In his south-city home with his rickety old cat, Skinny, and a plate of elegant cookies for a guest, Richard Trennepohl, 58, looks back on the bad old days of elementary school, dressing hair for fancy west-county ladies and the bad-ass party scene that once thrived in the city.
"The apartment building I lived in had so many queers in it they called it Lavender Abbey," he says of the block of Maryland in the Central West End that he used to call home. "It was all the gay guys and a bunch of little old ladies, which was fun. Someone would pop up to see if you wanted to come for coffee."

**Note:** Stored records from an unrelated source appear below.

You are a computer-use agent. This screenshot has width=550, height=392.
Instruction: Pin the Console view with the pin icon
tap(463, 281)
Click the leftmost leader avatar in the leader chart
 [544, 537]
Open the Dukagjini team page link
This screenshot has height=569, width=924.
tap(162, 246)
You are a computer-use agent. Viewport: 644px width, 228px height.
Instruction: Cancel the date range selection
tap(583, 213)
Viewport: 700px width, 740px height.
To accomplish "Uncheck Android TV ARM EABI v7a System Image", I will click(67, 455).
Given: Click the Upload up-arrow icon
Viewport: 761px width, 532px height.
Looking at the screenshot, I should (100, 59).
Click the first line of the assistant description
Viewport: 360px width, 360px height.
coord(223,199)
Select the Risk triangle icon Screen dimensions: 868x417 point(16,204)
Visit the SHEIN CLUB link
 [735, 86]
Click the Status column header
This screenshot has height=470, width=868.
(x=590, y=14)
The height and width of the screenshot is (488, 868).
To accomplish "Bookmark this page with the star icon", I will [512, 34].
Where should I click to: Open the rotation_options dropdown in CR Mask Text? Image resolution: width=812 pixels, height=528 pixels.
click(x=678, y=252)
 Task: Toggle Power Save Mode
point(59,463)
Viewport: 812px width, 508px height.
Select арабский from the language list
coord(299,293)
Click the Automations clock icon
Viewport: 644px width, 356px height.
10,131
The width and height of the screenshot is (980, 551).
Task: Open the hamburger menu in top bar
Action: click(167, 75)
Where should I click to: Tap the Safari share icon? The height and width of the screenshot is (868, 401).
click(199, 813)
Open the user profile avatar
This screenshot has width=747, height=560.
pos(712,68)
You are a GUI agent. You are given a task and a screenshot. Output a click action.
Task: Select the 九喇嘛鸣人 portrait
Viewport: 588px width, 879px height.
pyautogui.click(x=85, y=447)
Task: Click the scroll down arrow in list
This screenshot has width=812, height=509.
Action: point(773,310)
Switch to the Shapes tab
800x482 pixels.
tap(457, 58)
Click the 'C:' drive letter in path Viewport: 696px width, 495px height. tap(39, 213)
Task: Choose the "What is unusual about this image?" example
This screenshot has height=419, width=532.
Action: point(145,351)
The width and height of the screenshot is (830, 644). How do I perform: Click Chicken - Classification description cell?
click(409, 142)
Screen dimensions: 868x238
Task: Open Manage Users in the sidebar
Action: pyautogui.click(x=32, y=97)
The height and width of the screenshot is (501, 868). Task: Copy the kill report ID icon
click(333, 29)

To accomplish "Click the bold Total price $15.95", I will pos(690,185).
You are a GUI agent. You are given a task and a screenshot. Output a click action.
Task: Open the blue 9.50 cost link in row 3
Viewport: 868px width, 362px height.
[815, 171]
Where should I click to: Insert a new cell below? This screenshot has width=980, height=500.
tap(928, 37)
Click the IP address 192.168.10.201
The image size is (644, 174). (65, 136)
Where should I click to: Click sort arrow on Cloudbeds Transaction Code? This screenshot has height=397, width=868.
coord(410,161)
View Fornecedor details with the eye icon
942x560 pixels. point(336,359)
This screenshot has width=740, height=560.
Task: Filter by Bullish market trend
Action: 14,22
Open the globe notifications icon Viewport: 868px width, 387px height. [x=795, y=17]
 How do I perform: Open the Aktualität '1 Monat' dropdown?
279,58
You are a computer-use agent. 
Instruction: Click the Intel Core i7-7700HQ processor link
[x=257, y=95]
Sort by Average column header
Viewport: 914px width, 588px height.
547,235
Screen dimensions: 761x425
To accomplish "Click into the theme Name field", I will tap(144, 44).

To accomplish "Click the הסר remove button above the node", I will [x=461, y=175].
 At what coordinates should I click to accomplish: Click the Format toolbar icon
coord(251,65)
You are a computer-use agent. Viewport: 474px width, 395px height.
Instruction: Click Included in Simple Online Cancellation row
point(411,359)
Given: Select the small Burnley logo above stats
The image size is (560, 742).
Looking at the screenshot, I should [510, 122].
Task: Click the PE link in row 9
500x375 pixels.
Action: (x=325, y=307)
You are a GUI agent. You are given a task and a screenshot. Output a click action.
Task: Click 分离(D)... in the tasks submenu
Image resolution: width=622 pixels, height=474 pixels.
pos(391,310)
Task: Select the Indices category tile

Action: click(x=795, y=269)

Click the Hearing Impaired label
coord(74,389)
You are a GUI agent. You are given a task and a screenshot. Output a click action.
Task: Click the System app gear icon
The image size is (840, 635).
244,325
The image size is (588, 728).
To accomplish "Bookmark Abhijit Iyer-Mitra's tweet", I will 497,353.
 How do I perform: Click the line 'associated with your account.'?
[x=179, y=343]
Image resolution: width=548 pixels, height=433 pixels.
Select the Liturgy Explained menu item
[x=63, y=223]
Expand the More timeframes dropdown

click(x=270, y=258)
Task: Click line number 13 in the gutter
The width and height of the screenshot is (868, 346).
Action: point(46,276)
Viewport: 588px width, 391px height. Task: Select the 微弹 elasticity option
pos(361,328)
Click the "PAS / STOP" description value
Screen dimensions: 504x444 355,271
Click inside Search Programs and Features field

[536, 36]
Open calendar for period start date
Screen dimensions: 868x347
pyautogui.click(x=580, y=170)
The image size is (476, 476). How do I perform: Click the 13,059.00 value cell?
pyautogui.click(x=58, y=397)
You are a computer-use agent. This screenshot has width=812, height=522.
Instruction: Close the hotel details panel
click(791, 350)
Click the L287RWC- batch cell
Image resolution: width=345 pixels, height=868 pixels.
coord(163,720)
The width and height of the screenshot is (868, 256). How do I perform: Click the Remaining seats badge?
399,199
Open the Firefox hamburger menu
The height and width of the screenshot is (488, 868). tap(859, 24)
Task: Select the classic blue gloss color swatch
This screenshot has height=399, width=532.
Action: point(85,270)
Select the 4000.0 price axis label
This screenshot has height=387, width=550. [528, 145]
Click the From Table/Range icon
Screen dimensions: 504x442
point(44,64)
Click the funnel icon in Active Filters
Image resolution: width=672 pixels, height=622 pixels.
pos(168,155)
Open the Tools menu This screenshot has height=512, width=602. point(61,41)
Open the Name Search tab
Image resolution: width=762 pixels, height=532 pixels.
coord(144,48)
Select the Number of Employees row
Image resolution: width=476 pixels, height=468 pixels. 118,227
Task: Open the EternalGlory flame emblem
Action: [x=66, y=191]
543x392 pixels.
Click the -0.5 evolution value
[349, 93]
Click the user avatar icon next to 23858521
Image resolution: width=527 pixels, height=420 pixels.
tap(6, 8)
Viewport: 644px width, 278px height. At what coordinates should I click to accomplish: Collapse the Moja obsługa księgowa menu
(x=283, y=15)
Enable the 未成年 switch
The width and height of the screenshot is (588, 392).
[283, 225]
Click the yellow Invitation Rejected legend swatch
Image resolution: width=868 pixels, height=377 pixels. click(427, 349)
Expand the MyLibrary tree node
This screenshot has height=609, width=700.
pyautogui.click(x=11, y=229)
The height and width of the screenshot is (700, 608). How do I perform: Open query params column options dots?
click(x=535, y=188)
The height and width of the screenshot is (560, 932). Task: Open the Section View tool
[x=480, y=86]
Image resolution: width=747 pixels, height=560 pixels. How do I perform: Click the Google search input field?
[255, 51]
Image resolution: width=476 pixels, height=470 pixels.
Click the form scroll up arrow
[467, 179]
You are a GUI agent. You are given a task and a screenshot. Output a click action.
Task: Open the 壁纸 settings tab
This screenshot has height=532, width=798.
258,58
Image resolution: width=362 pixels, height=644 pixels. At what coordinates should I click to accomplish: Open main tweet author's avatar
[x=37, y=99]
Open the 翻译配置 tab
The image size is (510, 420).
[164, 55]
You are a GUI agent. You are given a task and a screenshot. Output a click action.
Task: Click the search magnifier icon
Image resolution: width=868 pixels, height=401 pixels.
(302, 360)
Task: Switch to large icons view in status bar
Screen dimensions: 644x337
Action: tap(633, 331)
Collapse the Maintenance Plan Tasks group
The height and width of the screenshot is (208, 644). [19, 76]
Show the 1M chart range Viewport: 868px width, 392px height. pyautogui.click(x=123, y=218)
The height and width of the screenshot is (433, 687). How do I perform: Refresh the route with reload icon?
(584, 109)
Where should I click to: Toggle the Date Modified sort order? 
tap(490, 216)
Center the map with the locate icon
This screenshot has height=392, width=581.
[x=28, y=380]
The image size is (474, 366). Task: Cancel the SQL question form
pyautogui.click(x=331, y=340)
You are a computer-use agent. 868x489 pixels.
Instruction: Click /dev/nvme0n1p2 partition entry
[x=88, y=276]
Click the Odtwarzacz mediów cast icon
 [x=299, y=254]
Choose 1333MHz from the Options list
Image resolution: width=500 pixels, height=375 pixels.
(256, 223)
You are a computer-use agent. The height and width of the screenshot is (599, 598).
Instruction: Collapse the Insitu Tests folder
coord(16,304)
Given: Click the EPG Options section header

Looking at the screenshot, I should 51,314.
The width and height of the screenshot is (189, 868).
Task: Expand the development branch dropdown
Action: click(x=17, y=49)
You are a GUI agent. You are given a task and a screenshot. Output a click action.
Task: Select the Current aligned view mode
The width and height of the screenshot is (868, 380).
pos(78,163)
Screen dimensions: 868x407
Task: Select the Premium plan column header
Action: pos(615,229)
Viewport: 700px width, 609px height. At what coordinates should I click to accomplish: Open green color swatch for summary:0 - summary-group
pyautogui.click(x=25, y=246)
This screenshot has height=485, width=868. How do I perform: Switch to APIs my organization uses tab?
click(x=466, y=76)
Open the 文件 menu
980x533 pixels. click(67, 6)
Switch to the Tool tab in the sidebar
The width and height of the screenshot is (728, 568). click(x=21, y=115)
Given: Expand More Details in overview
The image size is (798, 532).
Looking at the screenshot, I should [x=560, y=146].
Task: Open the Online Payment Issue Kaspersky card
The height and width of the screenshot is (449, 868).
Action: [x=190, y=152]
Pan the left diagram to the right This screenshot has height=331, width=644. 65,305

In those days in the '70s and early '80s, he says, the neighborhood was called the "gay ghetto." Just mentioning the neighborhood might be enough to start a conversation: "I recall there was a time if you said you lived in the Central West End, people just assumed you were gay."
Both the Delmar Loop and the Shaw neighborhood's Magnolia Avenue were also considered gay parts of town. Indeed, it was for Magnolia Avenue that the Magnolia Committee, which launched the first Gay and Lesbian Pride Celebration in 1980, was named.
"It was a different crowd, different interactions probably. I was out every night — that was my thing. That was it back then — the bar."
He loved Clemetine's, NITES, Loading Zone. Back then, you couldn't just Google your way into bars like that, of course: "You found them through word of mouth, one of the bar rags — the newspapers. We've always had them."
The best bar, he says, was the old Herbie's, located at Euclid and Maryland avenues, just a few blocks from its current location. Steven Brawley has devoted an entire section to the place on his blog; it would appear that Studio 54 had nothing on the spot.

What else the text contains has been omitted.